Dia mengatakan, adapun tujuan dibentuknya Lembaga Adat salah satunya untuk menjaga kerukunan antar warga dari suku yang berbeda. Disamping itu, jika terjadi perkara kecil antar warga bisa diselesaikan secara adat. “Misalnya ada kejadian pencurian sandal dilakukan anak-anak. Kasus semacam ini tidak perlu sampai kepada penegak hukum, cukup diselesaikan secara adat. Terlalu besar biaya yang dikeluarkan Negara kalau kasus sekecil itu harus diproses secara hukum pidana,” ucapnya.

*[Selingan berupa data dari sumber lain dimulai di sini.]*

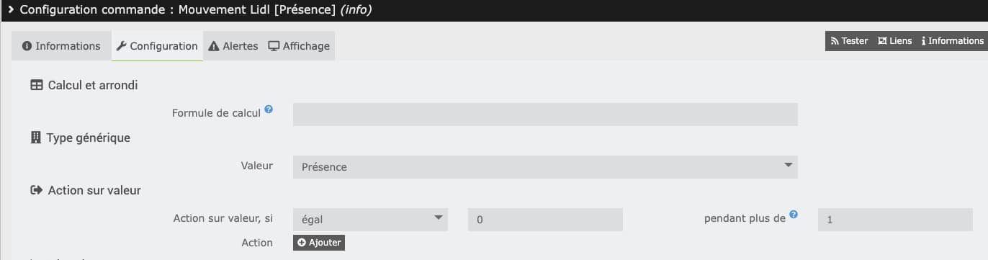Open the Alertes tab
The height and width of the screenshot is (260, 988).
click(233, 46)
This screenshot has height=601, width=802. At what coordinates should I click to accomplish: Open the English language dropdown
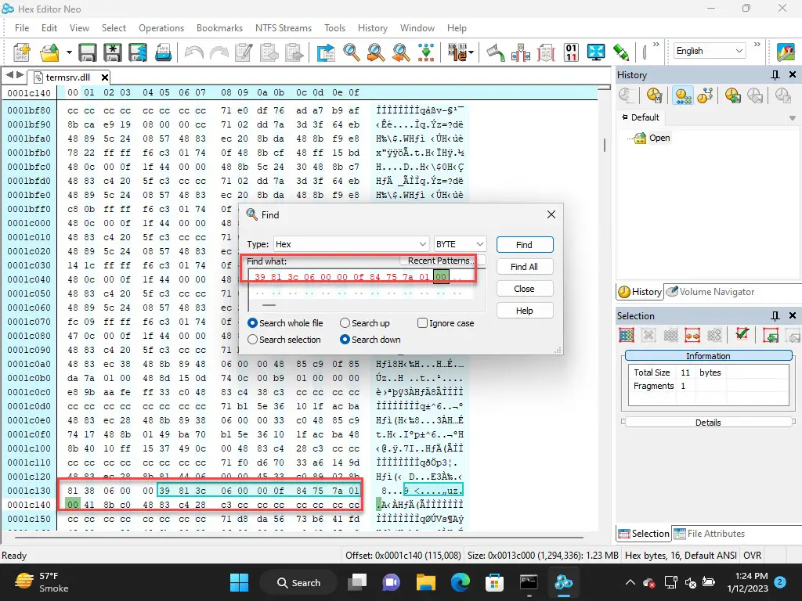point(710,51)
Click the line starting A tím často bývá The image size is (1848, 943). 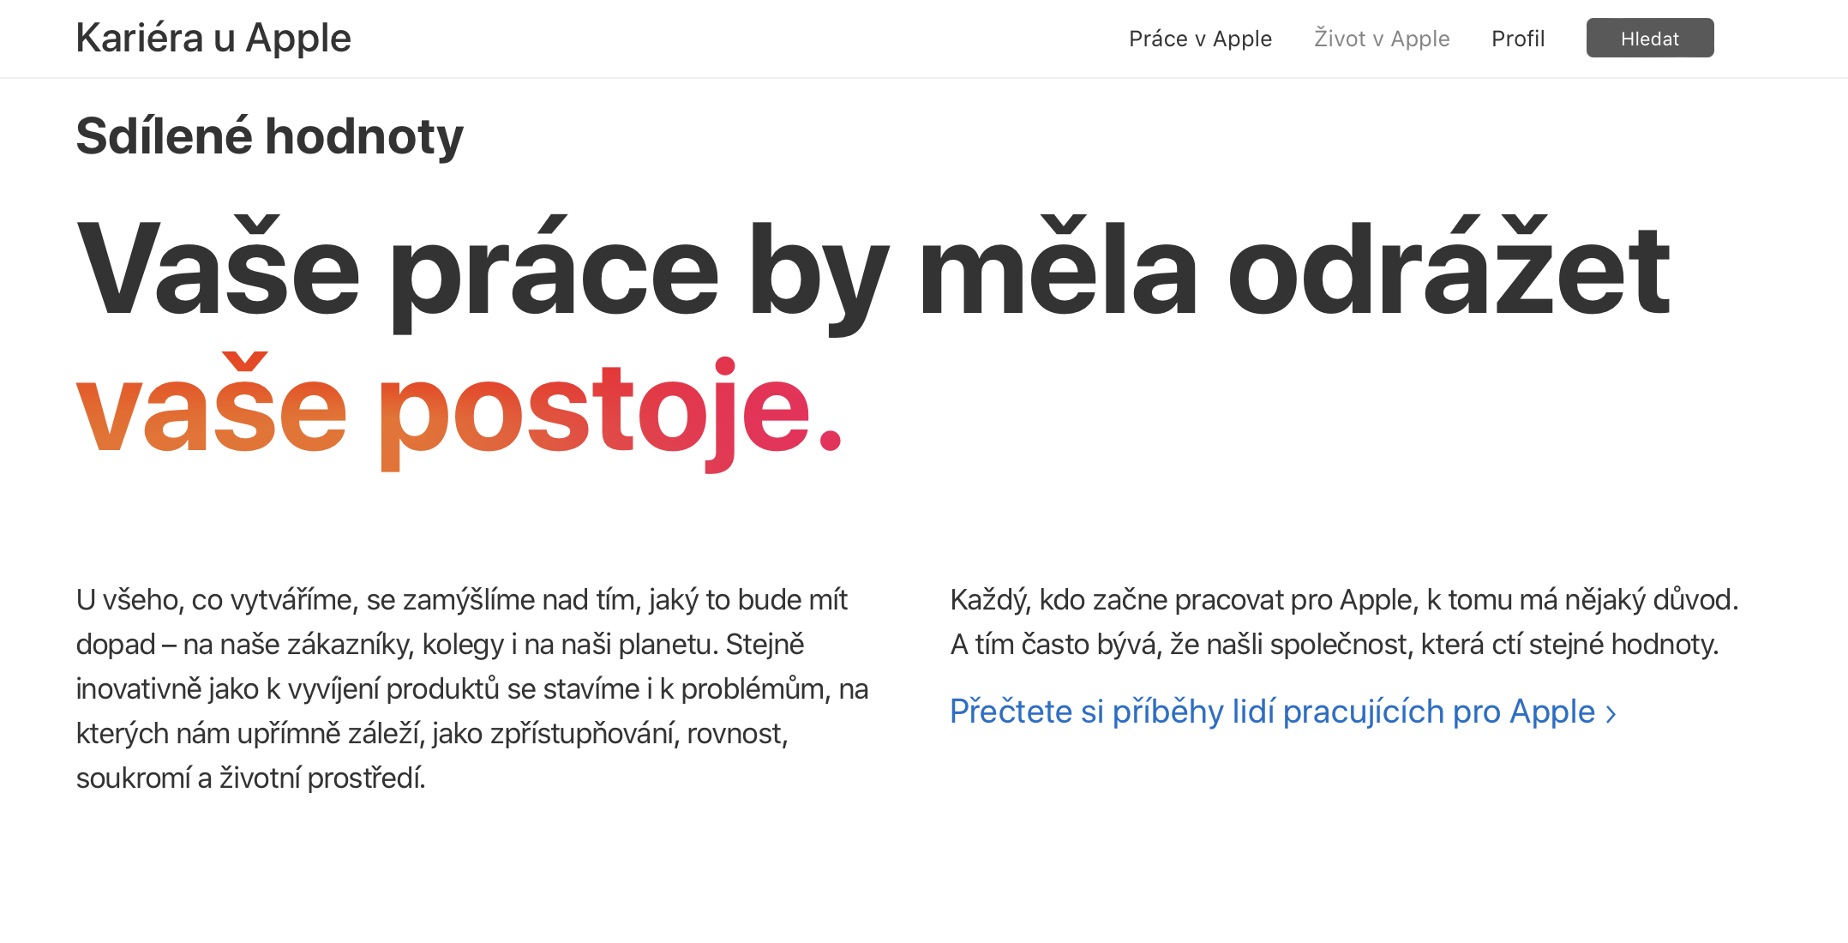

Tidak hanya itu, kata dia lagi, dibentuknya Lembaga Adat untuk membangkitkan kembali hukum adat yang ada. Mengenai penyusunan hukum adat, lanjutnya, lembaga adat merangkum masing-masing hukum adat warga yang berdomisili di Kota Lubuklinggau, seperti adat Minang, Jawa, Coel, Rejang dan lain-lain. “Tercatat ada 17 suku di Kota Lubuklinggau. Disamping itu juga mengacu kepada hukum adat Simbur Cahaya, yakni ketentuan hukum adat Sumatera Selatan (Sumsel) yang berlaku waktu itu. Lalu dikombinasikan antara hukum adat dengan hukum pidana,” terangnya.
Sembari menyebutkan setelah lembaga adat merumuskan hukum adat yang ada di Kota Lubuklinggau. “Selanjutnya akan disahkan melalui keputusan walikota,” ucapnya.
Dengan dibentuknya Lembaga Adat diharapkan ada kesatuan pandang dalam penyelesaian antara hukum pidana dengan hukum adat. Misalnya, terjadi perkelahian yang menyebabkan orang lain menderita luka. Secara hukum pidana kasus tersebut tetap diproses secara hukum pidana.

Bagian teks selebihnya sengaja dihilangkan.